Setelah kematian hamba Tuhan Houteff dalam tahun 1955 Organisasi Pusat Gunung Karmel di Waco, Texas, yang seharusnya sudah dibubarkan berikut juga semua persyaratan bagi pemilikan KARTU KEANGGOTAANNYA yang sudah tidak lengkap itu, ternyata kini malahan lebih ditonjolkan seolah-olah telah merupakan persyaratan utama bagi perolehan bubuhan meterai tanda kelepasan mereka 144.000 umat pilihan Allah yang akan datang. 

Demikian inilah, maka tidak sedikit umat Davidian penganut Kebenaran Sekarang telah melalaikan TERANG YANG BERNILAI MAHAL itu yang ditawarkan kepada mereka oleh guru-guru pilihan Ilahi, hanya karena belum cukup memahami posisi mereka yang sebenarnya sebagai “Penganggur-Penganggur” di Pasar Sidang Jemaat Laodikea dari Davidian MAHK.

K e s i m p u l a n   A k h i r

“Allah akan membangunkan umat-Nya; jika cara-cara lain gagal, maka berbagai faham yang bertentangan (heresies) akan masuk di antara mereka, yang akan  m e n y a r i n g  mereka itu,  m e m i s a h k a n  s e k a m  daripada  g a n d u m. Tuhan menyerukan kepada semua yang percaya pada firman-Nya untuk bangun daripada tidur. Terang yang bernilai mahal sudah datang, yang sesuai bagi waktu ini. Itulah kebenaran dari Alkitab, yang menunjukkan berbagai bahaya yang sedang akan menimpa kita. T E R A N G  I N I  (Terang yang bernilai mahal Itu) hendaknya membimbing kita kepada suatu penyelidikan yang tekun terhadap Alkitab, dan suatu pemeriksaan yang saksama terhadap posisi kita sekarang.Testimonies, vol. 5, p. 707 – 708.   
 
SAUDARA !  Amatilah dengan saksama ucapan hamba Tuhan Nyonya White di atas. Ucapan itu belum pernah dimengerti di zaman Nyonya White. Bahkan di zaman nabi Houteff pun tidak, sebab ucapan kata-kata itu belum juga digenapi di masa hidupnya;  maka kewajiban untuk mematuhi TERANG YANG BERNILAI MAHAL itu belum juga dikenal oleh Houteff dan pembantu-pembantunya sampai kepada akhir hayat mereka. Artinya,  baharu setelah tahun 1955 sesudah hamba Tuhan Houteff meninggal dunia, baharulah muncul guru-guru pilihan ilahi itu yang sudah akan mengungkapkan bagi kita bagian-bagian dari pekabaran di dalam ROH NUBUATAN, yang dalam satu dan lain hal perlu untuk diinterpretasikan lebih lanjut bagi kita. Baharulah datang TERANG YANG BERNILAI MAHAL ITU YANG SESUAI BAGI WAKTU INI.

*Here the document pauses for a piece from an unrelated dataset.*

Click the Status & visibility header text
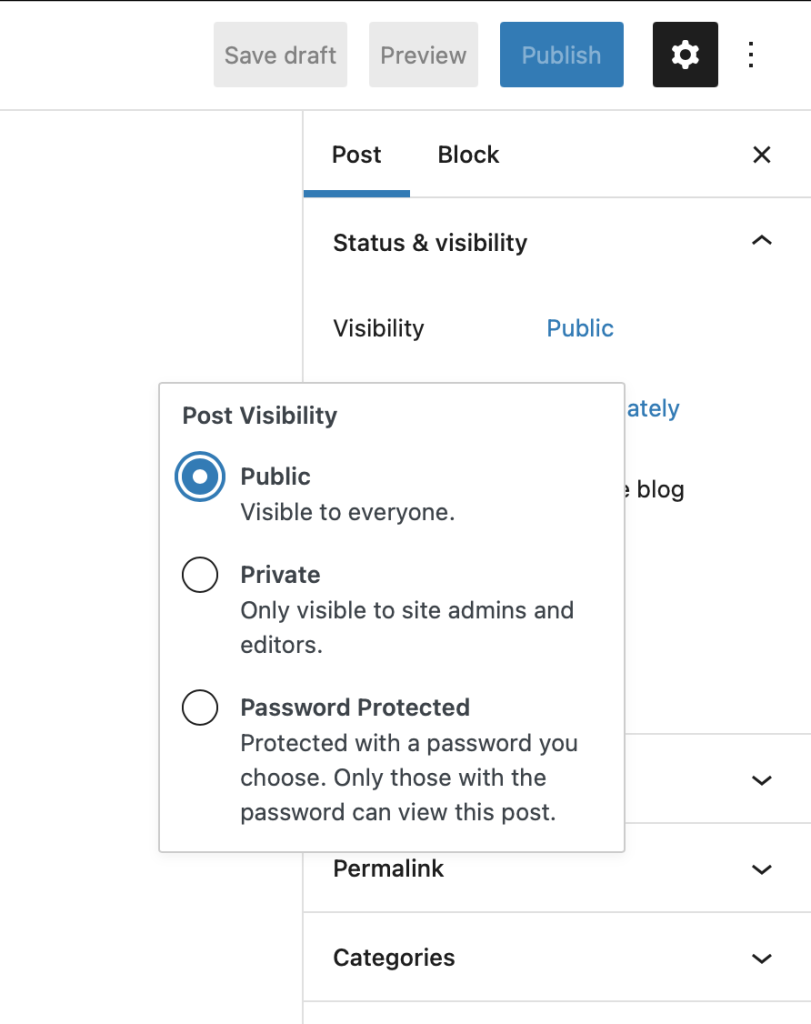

Saudara-Saudara para penganggur di Pasar, baik yng masih berada di Pasar Sidang Jemat Laodikea dari MAHK maupun yang sudah berada di Pasar Sidang Jemaat Laodikea dari Davidian MAHK, manfaatkanlah TERANG YANG BERNILAI MAHAL itu, karena itulah PANGGILAN JAM KE-SEBELAS yang akan mempekerjakan Saudara ke dalam Kebun Anggur Bumi sebentar lagi.